Le 21 juin 2010, la chaîne France 5 produit et diffuse sur son site Web Curiosphere.tv un dessin animé pédagogique, dont le simplisme (il oppose Super Crapule à Super Hadopi) lui vaut l'ire des internautes. Au point de l'obliger à la retirer prestement. «Une initiative prise indépendamment de Hadopi», note Marie-Françoise Marais.
Nouvelle image
Mission en ce printemps 2011: s'acheter une nouvelle image. Au menu, donc, une campagne qui ambitionne de présenter Hadopi sous des atours plus charmeurs - la protection de la «création de demain» plutôt que son trop connu volet répressif.
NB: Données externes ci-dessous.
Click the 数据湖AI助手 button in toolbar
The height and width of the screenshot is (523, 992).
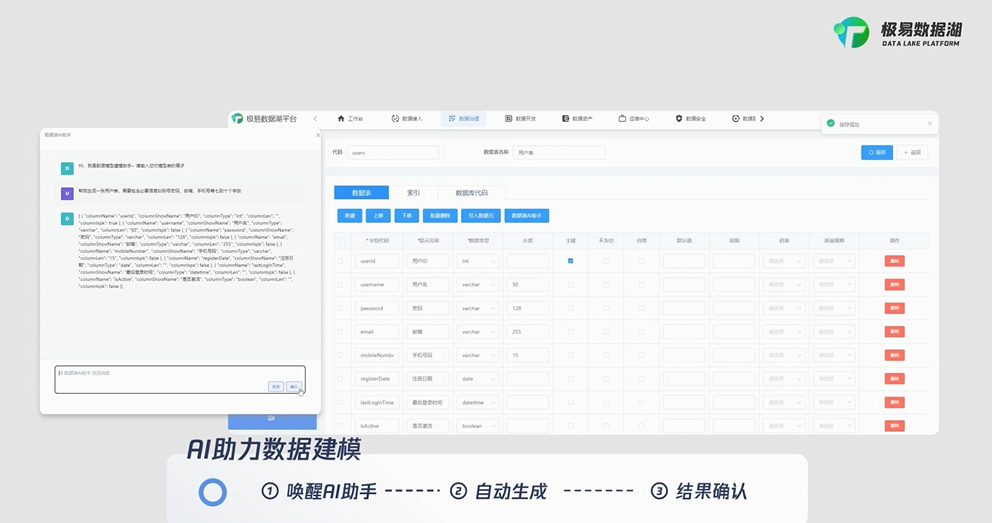click(527, 215)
La campagne, orchestrée par l'agence H, avec Home (société de conseil en production d'événements culturels) met donc en scène des jeunes et comment Hadopi pourrait protéger les créations d'un groupe de rock, d'une chanteuse pop, ou d'un réalisateur de thrillers de demain. «Il fallait sortir de la vision à court terme sur la riposte graduée pour présenter un usage responsable de l'Internet, et re-situer Hadopi dans un écosystème culturel. Avec un ton ludique», précise Elisabeth Billemaz, directrice générale de l'agence H.
«Hadopi comporte une facette répressive et une facette pédagogique, avec son devoir de promotion des offres légales. Mais les deux sont intimement liées. Notamment avec le futur logiciel de sécurisation que les abonnés seront incités à adopter, et qui instaurera un mécanisme de surveillance », nuance Marc Rees, rédacteur en chef du site spécialisé PC Inpact.
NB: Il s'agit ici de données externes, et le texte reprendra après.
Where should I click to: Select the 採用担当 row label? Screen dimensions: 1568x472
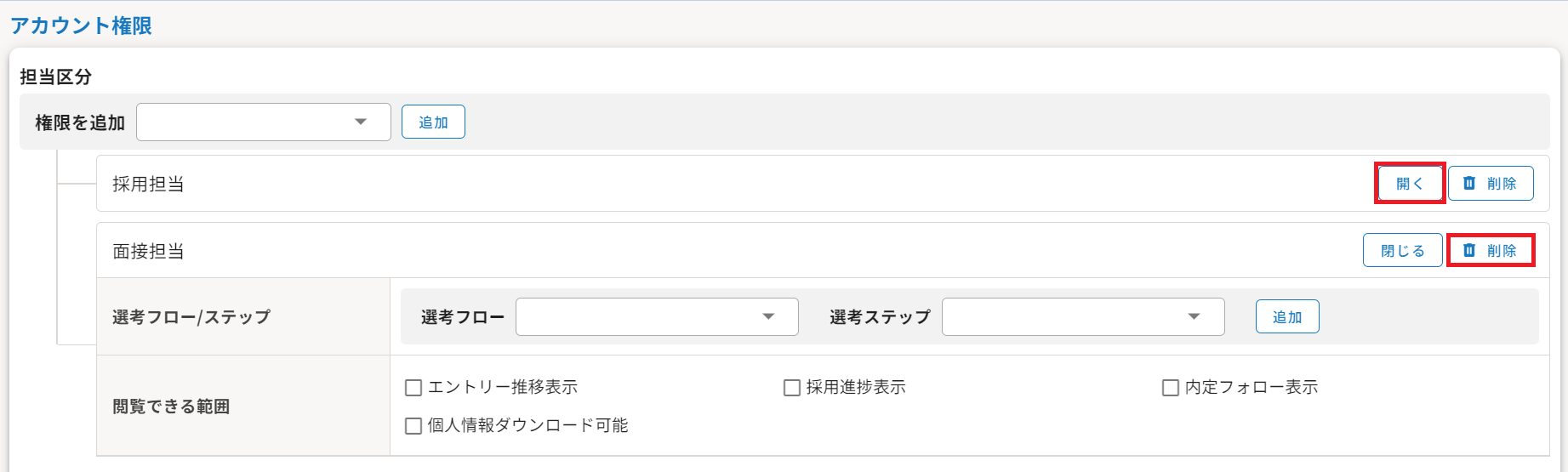(x=149, y=184)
Cette vaste campagne plurimédia, dotée d'un budget net global de 3 millions d'euros, sera lancée le 13 juin pour une quinzaine de jours. Au menu: affichage, presse écrite, télévision (les trois spots seront diffusés sur la TNT et les chaînes hertziennes), radio (deux spots), puis dans un second temps cinéma. A noter que la campagne, considérée comme étant d'intérêt général, pourra être diffusée en soirée par France Télévisions. S'y ajouteront six «modules pédagogiques» d'une minute et demie, diffusés sur les sites maison, qui présenteront les bases d'Hadopi, depuis ses labels jusqu'à la riposte graduée.
Autre volet de cette campagne de charme, la création d'un label Promotion des usages responsables (PUR), «qui permet à l'utilisateur de savoir quelles offres musicales sont légales», résume Marie-Françoise Marois. Les offres légales seront donc labellisées après validation par Hadopi (laquelle annonce une trentaine de dossiers à l'étude), et répertoriées sur un site spécial, Pure.fr.
Une campagne de rafraîchissement tous azimuts, donc. Mais les anti-Hadopi se déchaînent déjà sur la Toile: le site d'information Owni lançait dès le 13 mai sur son site un «concours de création» maison.
Hadopi, un client très particulier
Le duo formé pour l'occasion par les agences H et Home conseillera très officiellement Hadopi pour sa communication pendant un an, à l'issue d'un appel d'offres organisé par l'administration indépendante en janvier. Pourtant, le budget communication n'a pas semblé séduire les agences dans un premier temps. Sujet trop sensible? Lancé en décembre 2009, avec pour échéance le 25 janvier 2010, selon nos informations, l'appel d'offres a été consulté par plusieurs agences de publicité. En vain.
«L'appel d'offres venait alors du ministère de la Culture, et ne correspondait pas à la manière dont nous voulions nous positionner», réplique Marie-Françoise Marais. Le brief, que s'était procuré le site PC Inpact : un chapitre entier sur la «sensibilisation des jeunes» et «les dangers pour la création que comporte l'appropriation illicite d'œuvres protégées par les droits d'auteurs et les droits voisins».